L’écriture ouvre sur le renouveau et l’oubli de la finitude, par une résistance au temps qui s’écoule et menace de l’immobilisme.
Exemple :
L’image de la couture est omniprésente : la suture est la réparation du dispersé. Le champ lexical de la couture, du vêtement, de l’enveloppe traversent les recueils comme autant de tentatives de lier la finitude d’une vie et l’espoir d’une continuité. La poésie comme enveloppe d’une souffrance devient force de dire la vie. Il y a réparation d’une angoisse individuelle dans une vision générale et rassurante.
Si le poète se nourrit d’un contact avec le réel, dans une perception minimaliste (puisque les descriptifs restent sommaires et réduits à des éléments très simples), c’est avant tout parce que le réel est vecteur d’une réalité autre qu’il convient d’approcher par une écriture asymptotique, c'est-à-dire une écriture qui se rapproche indéfiniment sans toutefois atteindre le but.
Exemple :
L’évocation de cette « autre chose » dans de nombreux poèmes, reste frappée d’indétermination, comme le complément récurrent « au-delà » mentionnant un hors-lieu bien supérieur au réel contingent. Dans « Aide-moi » de A la Lumière d’Hiver (page 85), cet élan vers l’ailleurs subit cette même approche énigmatique avec des comparatives elliptiques (« autre chose… de plus caché mais de plus proche »), suggérant l’invisible et l’immatériel, l’intime et l’essentiel. Les points de suspension invitent à l’imagination, à la sublimation du visible par quelque chose qui demeure indéfinissable.

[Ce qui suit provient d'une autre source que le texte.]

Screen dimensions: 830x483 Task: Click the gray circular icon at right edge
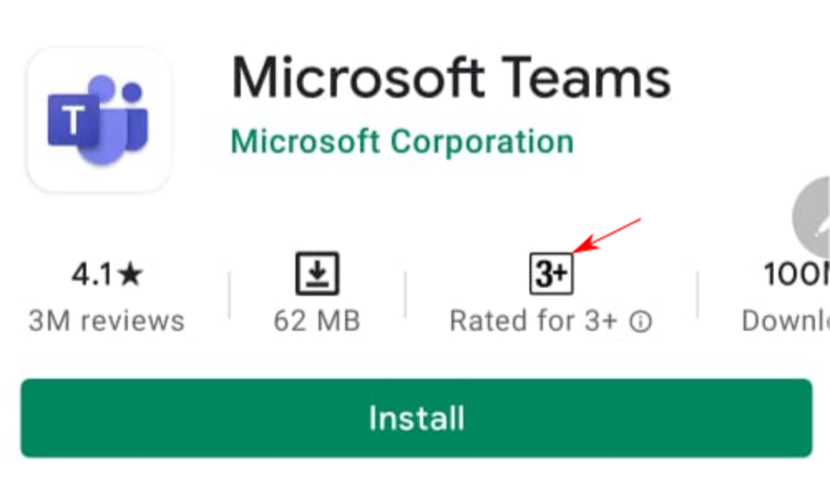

• Répondre à l’absence de Dieu et incarner le divin
Au temps limité de l’existence humaine s’oppose et s’adjoint l’intemporel du sacré, dans le temps suspendu et éphémère du « soleil d’hiver ». Dans le paradoxe d’une absence de Dieu et d’une permanence intuitive d’une autre forme de divin, la poésie de Jaccottet résout tous les antagonismes. Dans la puissance du sensible et de la réalité de la beauté, se devine le sacré.
Exemple :
« Entre la plus lointaine étoile et nous » (Leçons, page 17), la poésie permet l’accès à « un autre espace », « hors de toute distance », « hors des mesures ». Nombre de poèmes témoignent de cette rencontre atemporelle et mystique, résolvant les antagonismes. Ainsi, la perception de la nuit inverse le cliché de la nuit noire comme suie pour devenir source d’une lumière aussi inattendue que mystérieuse, parce que source de régénérescence.

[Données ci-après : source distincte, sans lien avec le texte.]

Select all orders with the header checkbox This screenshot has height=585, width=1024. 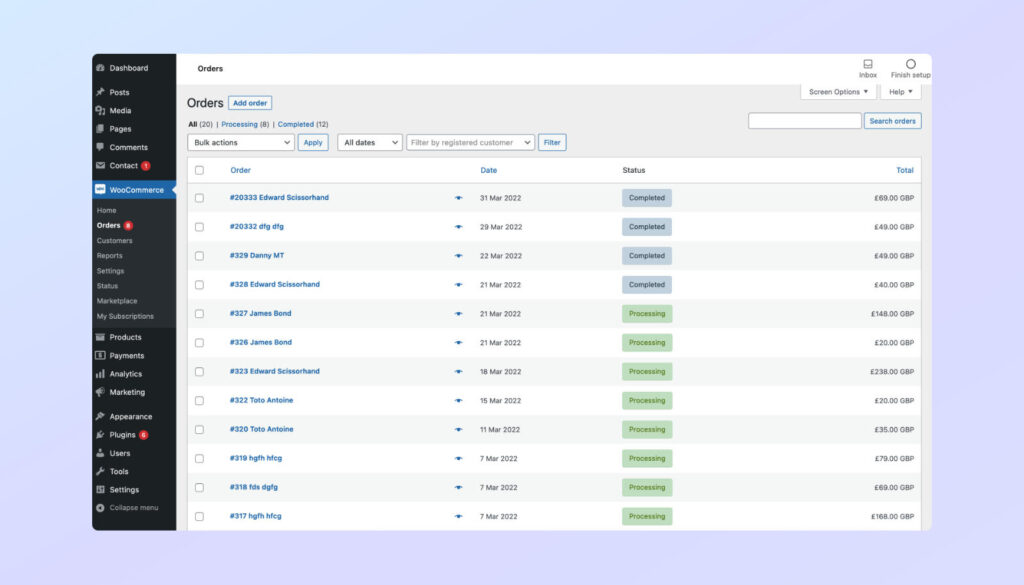198,170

• Vivre une expérience sensible initiatique
Par la poésie, par le verbe, par les sens, le poète perçoit autrement et s’ouvre au sacré, qui ne lui était pas accessible à cause d’une angoisse aveuglante, un écran de larmes et de révolte vaine.
Exemple :
De fait, dans ce même poème, l’obscurité n’est pas l’aveuglement ni l’engluement suggérés par l’obscurité ni un symbole de deuil mais il ouvre sur une osmose avec le monde dans un bain de jouvence apaisé, serein et purifié. Il y a alors réconciliation des contraires entre l’ombre et la transparence, la nuit et le jour, la mort et la vie.